The report cautions that although the new payment system would avoid the significant short-term problems raised by SGR, there would be “important long-range concerns that almost certainly need to be addressed by future legislation.” Specifically, the report states that physicians would experience a significant payment reduction in 2025 when the proposed additional updates and a 5 percent annual bonus would be scheduled to expire. Additionally, the report calls out H.R. 2 for failing to consider underlying economic conditions, which would make physician payments inadequate during years with higher inflation. The report predicts that under the new payment system, the rates would be lower than scheduled under the current SGR formula by 2048, and “would continue to worsen thereafter.” If these concerns are not addressed by future legislation, the report predicts that “access to, and quality of, physicians’ services would deteriorate over time.”
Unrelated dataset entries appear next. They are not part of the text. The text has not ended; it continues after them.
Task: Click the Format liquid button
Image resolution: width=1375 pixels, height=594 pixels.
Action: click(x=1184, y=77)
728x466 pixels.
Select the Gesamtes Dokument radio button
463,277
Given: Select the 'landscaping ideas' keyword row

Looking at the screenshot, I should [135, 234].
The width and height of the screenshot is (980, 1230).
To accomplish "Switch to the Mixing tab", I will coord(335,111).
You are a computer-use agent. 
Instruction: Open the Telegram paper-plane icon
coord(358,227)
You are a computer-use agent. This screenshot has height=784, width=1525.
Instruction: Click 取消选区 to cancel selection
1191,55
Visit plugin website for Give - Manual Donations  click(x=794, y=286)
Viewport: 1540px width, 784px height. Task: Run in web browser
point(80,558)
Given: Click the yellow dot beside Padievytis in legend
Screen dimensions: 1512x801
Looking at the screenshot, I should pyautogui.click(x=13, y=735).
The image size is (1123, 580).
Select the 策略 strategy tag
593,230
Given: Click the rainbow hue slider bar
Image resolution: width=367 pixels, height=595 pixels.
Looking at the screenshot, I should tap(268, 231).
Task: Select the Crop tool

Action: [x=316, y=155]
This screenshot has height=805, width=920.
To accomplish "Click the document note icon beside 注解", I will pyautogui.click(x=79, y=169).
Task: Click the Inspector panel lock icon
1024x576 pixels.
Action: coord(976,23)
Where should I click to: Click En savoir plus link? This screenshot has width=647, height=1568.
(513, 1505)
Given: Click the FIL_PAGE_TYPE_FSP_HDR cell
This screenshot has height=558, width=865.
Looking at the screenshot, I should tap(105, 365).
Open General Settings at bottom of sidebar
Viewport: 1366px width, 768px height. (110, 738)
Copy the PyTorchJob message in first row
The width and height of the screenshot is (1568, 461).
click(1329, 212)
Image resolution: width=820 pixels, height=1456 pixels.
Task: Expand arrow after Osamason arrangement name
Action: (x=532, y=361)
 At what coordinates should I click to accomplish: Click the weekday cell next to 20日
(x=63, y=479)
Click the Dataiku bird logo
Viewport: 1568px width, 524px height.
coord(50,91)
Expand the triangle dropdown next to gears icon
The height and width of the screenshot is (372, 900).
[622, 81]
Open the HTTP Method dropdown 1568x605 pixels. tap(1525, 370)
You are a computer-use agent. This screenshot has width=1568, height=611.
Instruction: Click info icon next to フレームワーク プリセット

Robert Wah, President of the American Medical Association, spoke out against the report, calling its argument “illogical, flawed, and dangerous for patient access to high quality health care.” Specifically, he challenged the report’s assumption that payment rates would rise in the future under SGR.
CMS Shortens Meaningful Use Reporting Period
On Friday, April 10, CMS released a proposed rule titled “Medicare and Medicaid Programs; Electronic Health Record Incentive Program – Modifications to Meaningful Use in 2015 through 2017,” which would modify the Medicare and Medicaid Electronic Health Record (EHR) Incentive Program. The rule proposes streamlining the Meaningful Use (MU) reporting requirements, and aligning the requirements for Stages 1 and 2 with the approach for Stage 3 that CMS released last month.
Starting in 2015, the rule proposes moving both physicians and hospitals to an EHR reporting period based on the calendar year with a continuous 90-day reporting period, rather than in set quarters. Additionally, the rule proposes modifying the Stage 2 patient engagement objective by reducing the number of patients who must access their records electronically from five percent to one person. This would demonstrate that the system is “fully enabled” without penalizing providers for external factors which are beyond their control.
Comments on the proposed rule should be received by 60 days after the date of publication in the Federal Register.